Altıok, yaptığı basın açıklaması ile beraber Prof. Dr. İbrahim Kaboğlu’nun Tekin Yayınevinden çıkan “Çocuklar ve Anayasa” adlı son kitabında yer alan 10 maddelik bildiriyi yayınladı.

CHP’li Vekil yaptığı açıklamada 6 aylık bebeğiyle cezaevine giren Ayşe öğretmene atıfta bulunarak “ ‘Çocuklar ölmesin, analar ağlamasın’ diyen, Cumhuriyetimizin aydınlanma ilkelerini benimsemiş, çocukların eğitim hakkının engellendiği, öğretmensiz kaldığı zamanlarda yüreği yanarak bu insani çağrıyı yapan Ayşe öğretmen hapiste. 6 aylık bebeği Deran bebekle onu hapse uğurladık” dedi.

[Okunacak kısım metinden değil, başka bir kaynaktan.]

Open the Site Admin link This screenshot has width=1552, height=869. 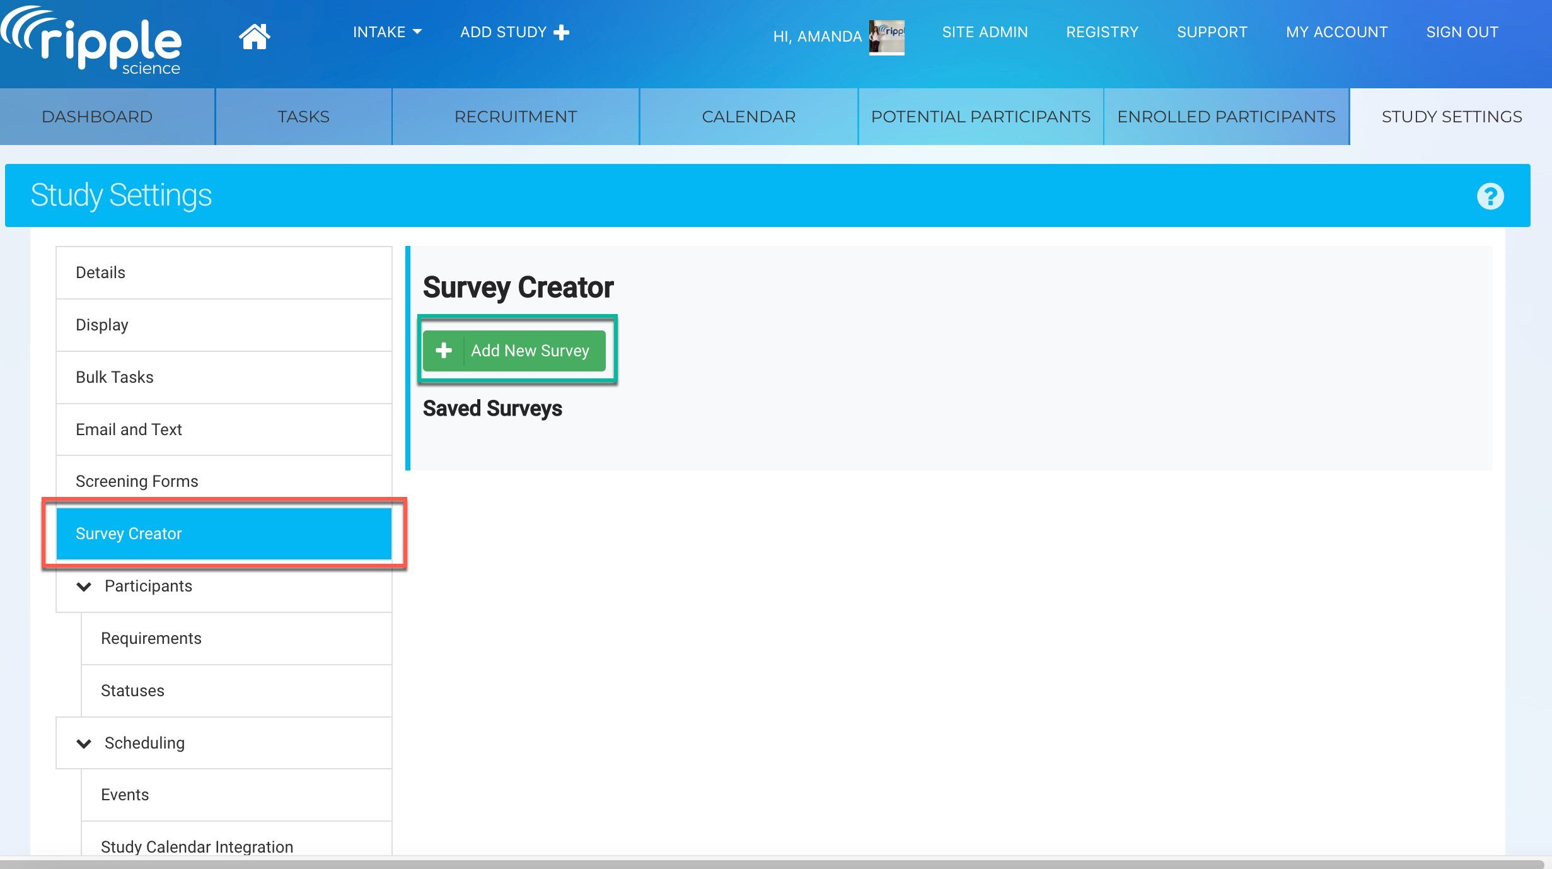985,32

Çocuklarla ilgili rakamlar paylaşan Altıok “2006 yılında çocuklara yönelik 2.414 cinsel taciz davası açılmışken bu sayı %700 lük bir artışla 16.957 ye ulaştı. 2 milyon çocuk işçi var. Her 10 çocuktan 8 i kayıt dışı çalışıyor. Okula gidemeyen 1milyon 300.000Cezaevlerinde 2.200 çocuk var. Deran bebekle aynı kaderi paylaşan çocuk sayısı 668” ifadelerini kullandı.

Zeynep Altıok’un açıklamalarında öne çıkan başlıklar ve İbrahim Kaboğlu’nun çocuklar için hazırladığı 10 maddelik bildiri şu şekilde.

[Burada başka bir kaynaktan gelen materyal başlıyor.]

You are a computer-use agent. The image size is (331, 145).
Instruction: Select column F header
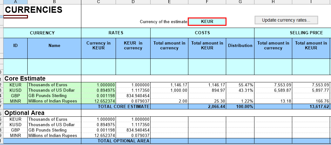(207, 2)

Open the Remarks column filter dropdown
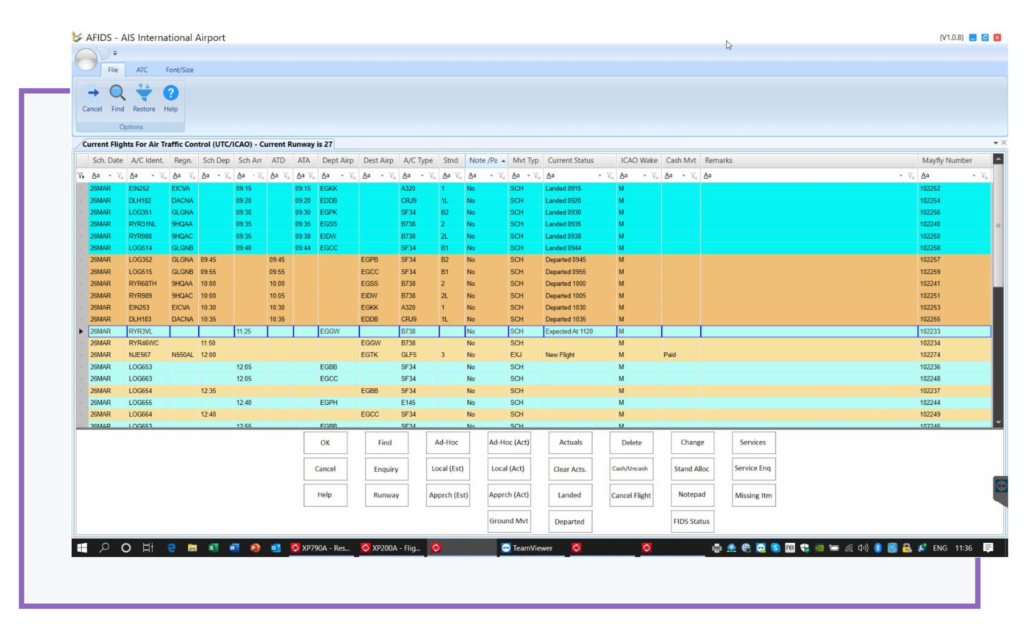click(901, 176)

CUMHURİYETİMİZ DEMOKRASİMİZ VE ÇOCUKLARIMIZ TEHDİT ALTINDA

Bugün baskın bir gerici anlayış kuruluşunun 98. Yılında demokrasimizi, özgürlüklerimizi, Cumhuriyetimizi, parlamenter sistemimizi, en çok da çocuklarımızın geleceğini tehdit ediyor. 23 Nisan 1920’de açılan Türkiye Büyük Millet Meclisi, 98 yıldır özgür Türkiye'nin, demokrasinin, halk iradesinin, ulusal egemenliğin ve laikliğin temel kurumu olmuştur. Hiçbir güç halk iradesinin üzerinde değildir. Bu anlayışla saltanata son veren Atatürk ve genç Cumhuriyetin kurucuları parlamenter demokratik sistemi vazgeçilmez unsur olarak kabul etmişlerdi. Barış idealini yeşertmek adına bu tarih, ülkenin geleceğini ve umudunu oluşturan çocuklara armağan edilmiştir. Bu nedenle 23 Nisan Ulusal Egemenlik ve Çocuk Bayramı, sadece Türkiye çocukları için değil dünya çocukları için de özel bir gündür.

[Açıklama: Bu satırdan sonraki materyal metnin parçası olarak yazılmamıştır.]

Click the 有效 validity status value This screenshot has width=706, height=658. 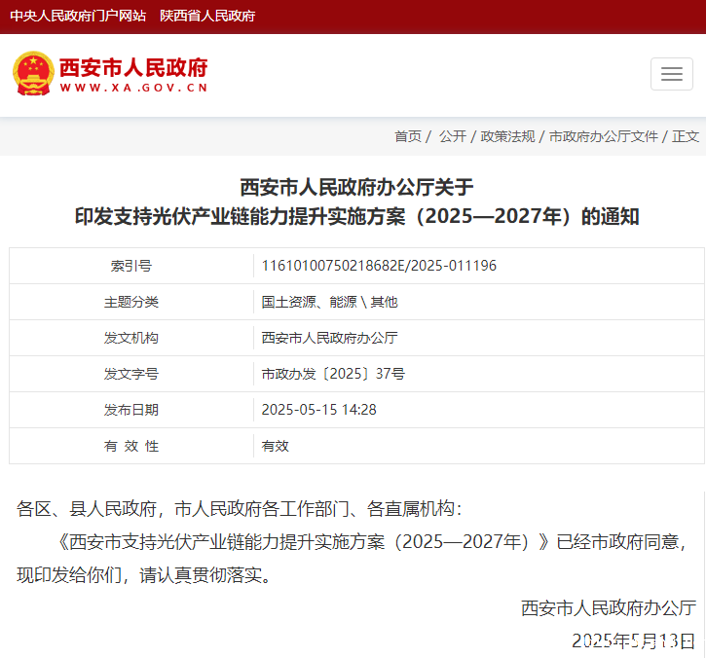click(x=276, y=446)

SARAYDAN ALINIP HALKA VERİLEN EGEMENLİK YENİDEN SARAYA VERİLMEK İSTENİYOR

1920’de egemenlik saraydan alınarak halka verildi. Bugün ise geldiğimiz noktada iktidar, egemenliği halktan alarak tek bir kişiye ve saraya vermek istiyor. Cumhuriyetin bütün kazanımlarına saldırarak tüm kavramlar gibi Cumhuriyetin de içini boşaltan, laikliğe karşı açık bir tutum alarak rejim değişikliği dayatan AKP iktidarı, 24 Haziran’da; işlevsizleştirdiği parlamentoya son darbeyi vurarak demokrasiyi rafa kaldırmayı ve bütün gücü tek bir kişinin elinde toplamayı hedefliyor. Bu amaçla onlar ve biz diyerek “yerli ve milli değerleri” dayatarak tüm toplumu ayrıştırarak düşünmeyen, yoz bir toplum yaratmak için var gücüyle çalışıyor. OHAL ve KHK’lar eliyle işi, özgürlüğü hatta yaşama hakkı elinden alınanlar arasında en başı bilime ve akla inanan aydınlanma devrimi savunucusu akademisyenler, biat etmeyen Cumhuriyet savunucuları, Ayşe öğretmenler, sanatçılar, laikler, kadınlar, çocuklar, emekçiler, sendikalar hedefe koyuluyor. Eğitim ve hukuk yok edilerek bir halkın iradesine de kelepçe vurulmak isteniyor.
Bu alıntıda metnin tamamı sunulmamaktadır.